* WHAT YOU HAVE TO DO:
Write the data out again, exactly as given.

[Stored items]
- - -

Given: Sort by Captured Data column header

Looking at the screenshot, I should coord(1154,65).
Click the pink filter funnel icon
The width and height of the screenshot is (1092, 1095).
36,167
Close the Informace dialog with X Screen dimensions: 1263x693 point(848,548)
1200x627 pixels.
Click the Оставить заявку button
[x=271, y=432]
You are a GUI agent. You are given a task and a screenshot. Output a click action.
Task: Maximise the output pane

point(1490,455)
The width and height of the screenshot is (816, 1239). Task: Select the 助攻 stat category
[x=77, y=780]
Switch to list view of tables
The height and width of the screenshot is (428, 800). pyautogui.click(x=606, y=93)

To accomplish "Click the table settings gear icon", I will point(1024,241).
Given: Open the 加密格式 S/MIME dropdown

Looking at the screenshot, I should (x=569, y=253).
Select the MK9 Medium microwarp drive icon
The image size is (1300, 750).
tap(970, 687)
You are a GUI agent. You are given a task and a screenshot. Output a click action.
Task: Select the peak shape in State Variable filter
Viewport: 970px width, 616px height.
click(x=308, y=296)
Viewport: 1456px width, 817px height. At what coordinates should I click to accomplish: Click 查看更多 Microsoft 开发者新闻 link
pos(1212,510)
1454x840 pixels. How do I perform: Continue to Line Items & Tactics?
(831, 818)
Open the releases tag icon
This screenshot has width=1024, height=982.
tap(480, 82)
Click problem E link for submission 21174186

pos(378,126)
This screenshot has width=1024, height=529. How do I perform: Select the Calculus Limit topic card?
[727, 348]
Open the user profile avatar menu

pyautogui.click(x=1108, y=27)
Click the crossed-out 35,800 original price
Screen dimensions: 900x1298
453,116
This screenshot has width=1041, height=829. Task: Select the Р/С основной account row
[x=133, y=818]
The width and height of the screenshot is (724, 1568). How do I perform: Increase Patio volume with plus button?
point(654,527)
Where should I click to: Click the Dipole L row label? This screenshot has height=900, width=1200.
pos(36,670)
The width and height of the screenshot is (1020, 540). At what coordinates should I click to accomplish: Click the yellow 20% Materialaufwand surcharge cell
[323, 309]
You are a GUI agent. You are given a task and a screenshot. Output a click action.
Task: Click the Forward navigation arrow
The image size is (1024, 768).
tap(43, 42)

- - -

* OUTPUT FOR THIS EXERCISE:
Given: Sort by Captured Data column header

Looking at the screenshot, I should coord(1154,65).
Click the pink filter funnel icon
The width and height of the screenshot is (1092, 1095).
36,167
Close the Informace dialog with X Screen dimensions: 1263x693 point(848,548)
1200x627 pixels.
Click the Оставить заявку button
[x=271, y=432]
You are a GUI agent. You are given a task and a screenshot. Output a click action.
Task: Maximise the output pane

point(1490,455)
The width and height of the screenshot is (816, 1239). Task: Select the 助攻 stat category
[x=77, y=780]
Switch to list view of tables
The height and width of the screenshot is (428, 800). pyautogui.click(x=606, y=93)

To accomplish "Click the table settings gear icon", I will point(1024,241).
Given: Open the 加密格式 S/MIME dropdown

Looking at the screenshot, I should (x=569, y=253).
Select the MK9 Medium microwarp drive icon
The image size is (1300, 750).
tap(970, 687)
You are a GUI agent. You are given a task and a screenshot. Output a click action.
Task: Select the peak shape in State Variable filter
Viewport: 970px width, 616px height.
click(x=308, y=296)
Viewport: 1456px width, 817px height. At what coordinates should I click to accomplish: Click 查看更多 Microsoft 开发者新闻 link
pos(1212,510)
1454x840 pixels. How do I perform: Continue to Line Items & Tactics?
(831, 818)
Open the releases tag icon
This screenshot has width=1024, height=982.
tap(480, 82)
Click problem E link for submission 21174186

pos(378,126)
This screenshot has width=1024, height=529. How do I perform: Select the Calculus Limit topic card?
[727, 348]
Open the user profile avatar menu

pyautogui.click(x=1108, y=27)
Click the crossed-out 35,800 original price
Screen dimensions: 900x1298
453,116
This screenshot has width=1041, height=829. Task: Select the Р/С основной account row
[x=133, y=818]
The width and height of the screenshot is (724, 1568). How do I perform: Increase Patio volume with plus button?
point(654,527)
Where should I click to: Click the Dipole L row label? This screenshot has height=900, width=1200.
pos(36,670)
The width and height of the screenshot is (1020, 540). At what coordinates should I click to accomplish: Click the yellow 20% Materialaufwand surcharge cell
[323, 309]
You are a GUI agent. You are given a task and a screenshot. Output a click action.
Task: Click the Forward navigation arrow
The image size is (1024, 768).
tap(43, 42)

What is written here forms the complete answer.